*CHALLENGE 1*.
According to the article on Senators Reid and Ensign, what percentage of the vote did Reid win in 2004?
*CHALLENGE 2*.
Pick up the article on Senators Reid and Ensign after its final sentence and continue writing it.

*PAGE TEXT*.
'''

Perkins generally agreed. “Senator Reid is the top Democrat in the state, and I know he has a very strong relationship with Senator Ensign, but I also think the senator would like to be in the majority,” he said.
Reid and Ensign, like lawmakers in many states, work cooperatively on bills that help their shared constituents. But Capitol Hill aides have said the two are particularly friendly by Washington standards. In the 109th Congress, joint efforts include a bill establishing the Great Basin National Heritage Route in Nevada and Utah and the transfer of land to the state university system. Both senators oppose abortion rights.
And, as many Republicans noted last year, Ensign did little, if anything, to find a candidate to run against Reid in 2004.
Pillard added that while “there will no doubt be a candidate,” that candidate “will very much be like the candidate that the Republicans ran against Harry Reid” in 2004, businessman Richard Ziser.
Reid captured 61 percent of the vote to win a fourth term, while Ziser garnered 35 percent of the vote. The Democrat also raised nearly $9 million, according to the Center for Responsive Politics; Ziser raised just under $650,000.
As recently as a week ago, some Democrats were floating the possibility of former state Attorney General Frankie Sue Del Papa or current state Senate Minority Leader Dina Titus challenging Ensign, who is in his first term.

'''

*DATASET EXTRACT*.
'''

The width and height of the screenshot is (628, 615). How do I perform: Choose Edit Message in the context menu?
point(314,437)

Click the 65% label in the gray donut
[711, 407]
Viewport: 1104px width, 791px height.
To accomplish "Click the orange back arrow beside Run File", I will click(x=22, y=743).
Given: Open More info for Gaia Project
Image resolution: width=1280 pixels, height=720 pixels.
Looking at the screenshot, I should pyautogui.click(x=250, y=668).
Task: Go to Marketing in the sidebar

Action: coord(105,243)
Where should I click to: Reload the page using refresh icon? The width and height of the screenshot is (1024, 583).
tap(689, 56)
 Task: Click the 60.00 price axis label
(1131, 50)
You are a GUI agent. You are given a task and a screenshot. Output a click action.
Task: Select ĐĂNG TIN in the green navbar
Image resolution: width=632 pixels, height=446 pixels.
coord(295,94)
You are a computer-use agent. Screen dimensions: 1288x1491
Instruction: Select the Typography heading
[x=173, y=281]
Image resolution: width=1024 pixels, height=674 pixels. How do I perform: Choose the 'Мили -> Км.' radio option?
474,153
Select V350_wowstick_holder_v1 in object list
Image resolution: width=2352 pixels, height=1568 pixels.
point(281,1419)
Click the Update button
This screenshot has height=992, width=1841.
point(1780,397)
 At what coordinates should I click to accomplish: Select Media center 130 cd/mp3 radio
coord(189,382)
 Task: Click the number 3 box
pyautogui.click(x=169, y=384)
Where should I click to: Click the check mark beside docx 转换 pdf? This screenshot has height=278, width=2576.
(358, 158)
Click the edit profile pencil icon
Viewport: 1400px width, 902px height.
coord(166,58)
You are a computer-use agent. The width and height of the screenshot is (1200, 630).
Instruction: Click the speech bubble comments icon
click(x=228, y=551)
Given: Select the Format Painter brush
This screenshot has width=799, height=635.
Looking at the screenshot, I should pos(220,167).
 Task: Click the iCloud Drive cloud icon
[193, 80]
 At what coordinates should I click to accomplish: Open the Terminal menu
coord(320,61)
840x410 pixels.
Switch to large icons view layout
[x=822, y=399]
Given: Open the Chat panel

'''

*ANSWER 1*.
61 percent

*ANSWER 2*.
But at a recent Democratic gathering in Reno — which drew about 40 party leaders, including Titus and Perkins — it was clear that party officials had more or less given up on the Senate seat, said Pillard, who attended the meeting.
Other Democrats in the state said they viewed the Senate race as an afterthought.
Jon Summers, spokesman for the Nevada Democratic Party, wouldn’t rule out a strong challenge to Ensign but acknowledged that the race “could be a tough one.” He added: “We’re looking for any and all viable candidates who can win the seats that are up for election in 2006.”
Not all Democrats concede that the race is over.
Phil Singer, spokesman for the Democratic Senatorial Campaign Committee (DSCC), observed that it is early in the cycle. Referring to Ensign, Singer said: “If he thinks he’s going to get a free pass, he’s running at his own peril.”
Asked if Reid had helped recruit a candidate to challenge Ensign, Singer said, “We obviously don’t disclose the step-by-step process [of recruiting] in the press.”
While Nevada backed President Bush in 2000 and 2004 and has a long libertarian streak that runs deep, Democrats control the state Assembly. And, of course, there’s Reid, who is revered by state Democrats for, they say, rebuilding the party and injecting a practical, salt-of-the-earth style into the state’s political life.
Reid spokesman Jim Manley did not return a phone call seeking comment.